Versions of the proposal, known as the California Disclose Act, were debated but ultimately defeated the past seven years in Sacramento.

Saint Peters Blog: Darden Rice on St. Pete’s campaign finance ordinance – it’s ‘by no means over’

By Mitch Perry

The measure is a direct rebuke to the 2010 SpeechNow.org v. FEC case from, which opened the door to super PACs by holding that the federal law limiting contributions to political committees to $5,000 per person each year did not apply to a political committee that promised to make only “independent expenditures.”

While some federal appellate circuits have followed the SpeechNow ruling, the U.S. Court of Appeals for the Eleventh Circuit – which has jurisdiction over federal cases in Alabama, Florida, and Georgia – has yet to rule on this question, nor has the U.S. Supreme Court or the Florida Supreme Court.

Attorneys for the city advised against the council approving the measure, arguing that the case will likely be challenged in court on First Amendment grounds and could lead up to $2 million or more in legal fees. But Rice said Saturday that the city’s taxpayers shouldn’t be fearful.

“We are setting up a foundation to raise the $2 million for potential prevailing party costs to offset this,” she said at a candidates forum held by the South St.
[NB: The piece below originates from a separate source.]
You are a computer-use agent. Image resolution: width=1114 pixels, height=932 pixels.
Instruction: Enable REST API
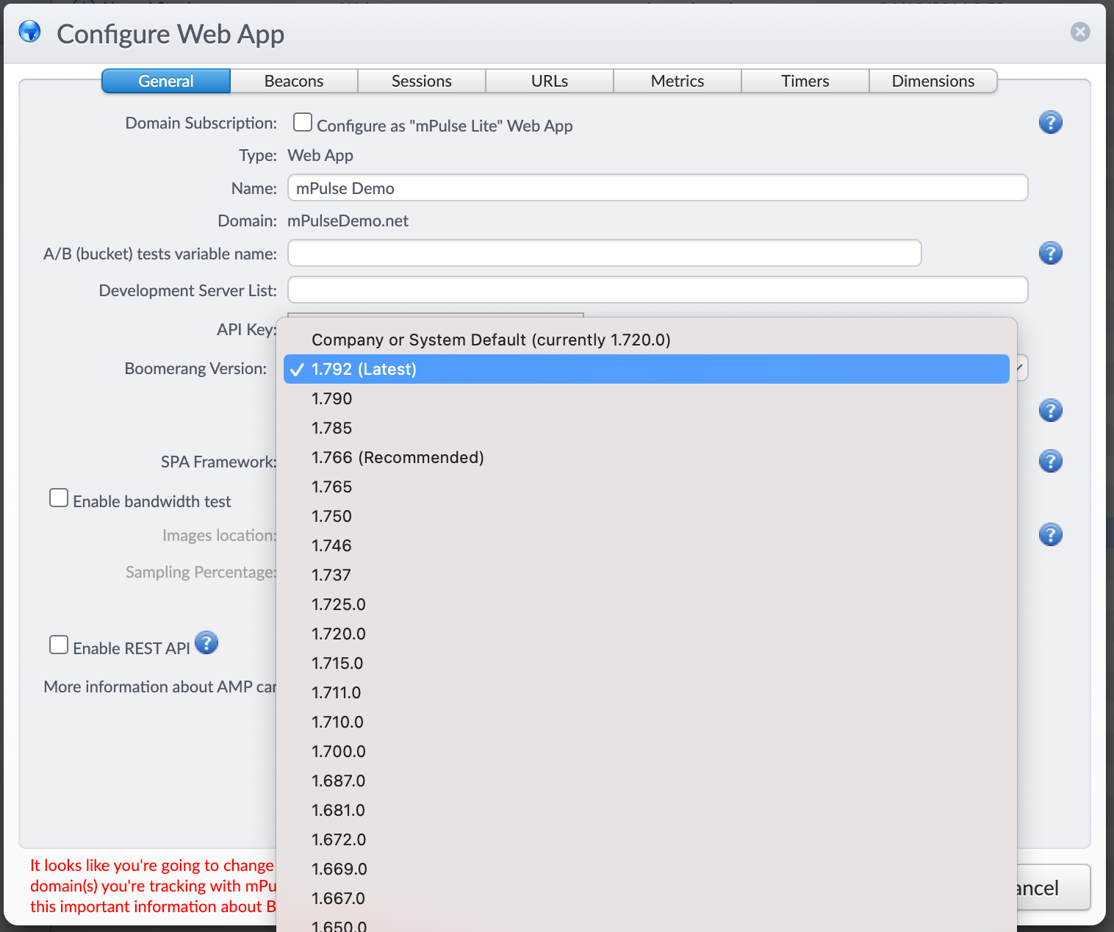tap(59, 645)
Petersburg Democratic Club at the Sanderlin Center. “We have arranged to make some of the country’s top constitutional lawyers who have offered pro bono to work with us.”

Philly.com: Campaign-finance bill a power grab by Philly’s corrupt Democratic establishment

By Ross Wolfe

Under the bill, to qualify for public campaign funds, a mayoral candidate would have to raise $50,000, and candidates for other city offices $15,000, from city residents who contribute $150 or less. At the very least, a mayoral candidate must obtain 334 such contributions, and all other offices must receive 100.

These figures might seem achievable, even for outsiders, but anyone who has raised money for a campaign knows that this is not easily accomplished. Republicans, non-establishment Democrats, and independents lack the political infrastructure to ensure these benchmarks would be reached. I’ve seen this while working on Republican campaigns in the city.

It’s a different story for Democratic insiders. For example, if you’re Mayor Kenney or Councilman Bobby Henon, it is easy for a local union leader to arrange for hundreds of members to contribute $150 to a campaign. With just one event, members of the Democratic establishment could qualify to receive public campaign funds. And under the bill, each $150 contribution would become $900 courtesy of the taxpayers.

Baltimore Sun: Local campaign finance back in the spotlight at panel event

By Ross Wolfe

The event, Oct. 15 at 6 p.m. at the Owen Brown Interfaith Center in Columbia, will include discussion of the county’s new public campaign financing law, which was passed in June. The legislation allows those who turn down large donations to accept money gathered from government appropriations; it will take effect in 2022.

Speakers at Sunday’s event include Rep. John Sarbanes of Maryland’s 3rd District as well as local activists from Progressive Maryland, Get Money Out Maryland, Maryland PIRG and Common Cause Maryland.

Sarbanes introduced the bill “Government by the People Act” in January to establish a federal program for small individual donations to campaigns, including a matching program and tax credit for small contributions…

Scarr said the system will need proper funding and oversight to ensure its success, and encouraged residents, both those who attend Sunday’s event and others, to stay informed of the county’s budget process in the coming years to make sure it’s fully funded. PIRG has estimated it will cost under $3 million over the next four years to fund the system.